This notebook covers the statistical methodology behind pyFIA and how to validate results against official USFS estimates.

## What You'll Learn

1. Statistical foundation (Bechtold & Patterson 2005)
2. Understanding variance and confidence intervals
3. Introduction to EVALIDator (official USFS tool)
4. Running validation comparisons
5. Interpreting differences
6. Best practices and common pitfalls

**Prerequisites**: Complete Notebooks 1-4

**Estimated time**: 40 minutes

---

## Setup

In [None]:
# Core imports
from pyfia import (
    FIA,
    area,
    volume,
    biomass,
    tpa,
    join_species_names,
)
import polars as pl
import matplotlib.pyplot as plt
import numpy as np

# Notebook helpers
from helpers import ensure_ri_data, display_estimate, plot_by_category

# Ensure data is available
db_path = ensure_ri_data()
print("Ready to begin!")

---

## 1. Statistical Foundation

### The FIA Sampling Design

FIA uses a **stratified systematic sampling design**:

1. **Systematic grid**: Plots are located on a fixed grid (approximately 1 plot per 6,000 acres)
2. **Stratification**: Plots are grouped into strata based on land cover
3. **Expansion factors**: Each plot represents a known area (stratum acres / plots in stratum)

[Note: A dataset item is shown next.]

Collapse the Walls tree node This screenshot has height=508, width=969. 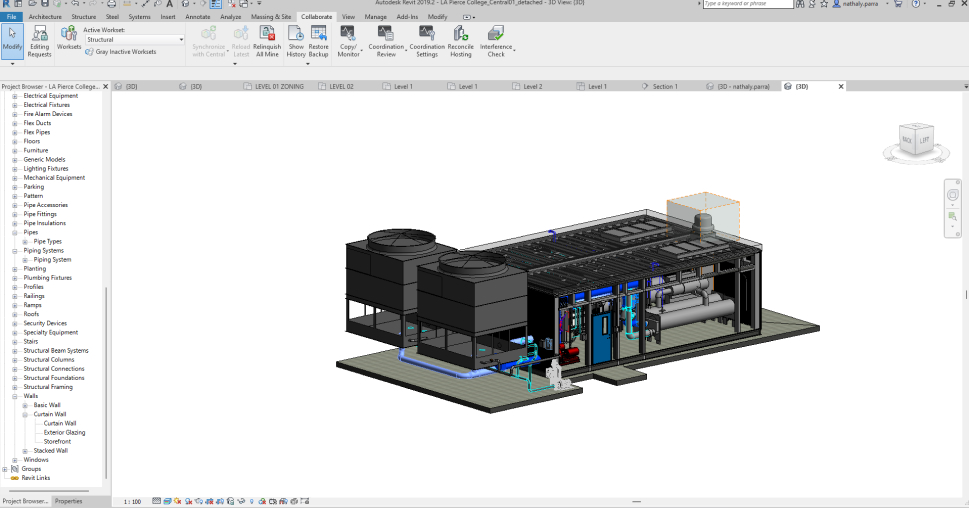pos(17,396)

### Bechtold & Patterson (2005)

pyFIA implements the official FIA estimation methodology described in:

> Bechtold, W.A. and Patterson, P.L. (eds). 2005. **The Enhanced Forest Inventory and Analysis Program - National Sampling Design and Estimation Procedures.** Gen. Tech. Rep. SRS-80. Asheville, NC: U.S. Department of Agriculture, Forest Service, Southern Research Station.

Key aspects:

- **Design-based inference**: Randomness comes from sample selection, not population model
- **Ratio-of-means estimator**: Estimates are ratios (e.g., volume/area)
- **Stratified estimation**: Variance accounts for stratification

### The Ratio-of-Means Estimator

For a ratio estimate like "cubic feet per acre":

$$\hat{R} = \frac{\sum_{h} \sum_{i} w_{hi} y_{hi}}{\sum_{h} \sum_{i} w_{hi} x_{hi}}$$

Where:
- $h$ = stratum
- $i$ = plot within stratum
- $w_{hi}$ = expansion factor for plot $i$ in stratum $h$
- $y_{hi}$ = response variable (e.g., volume)
- $x_{hi}$ = size variable (e.g., forest area proportion)

---

## 2. Understanding Variance and Uncertainty

### Why Uncertainty Matters

FIA estimates are based on **samples**, not complete censuses. Every estimate has uncertainty.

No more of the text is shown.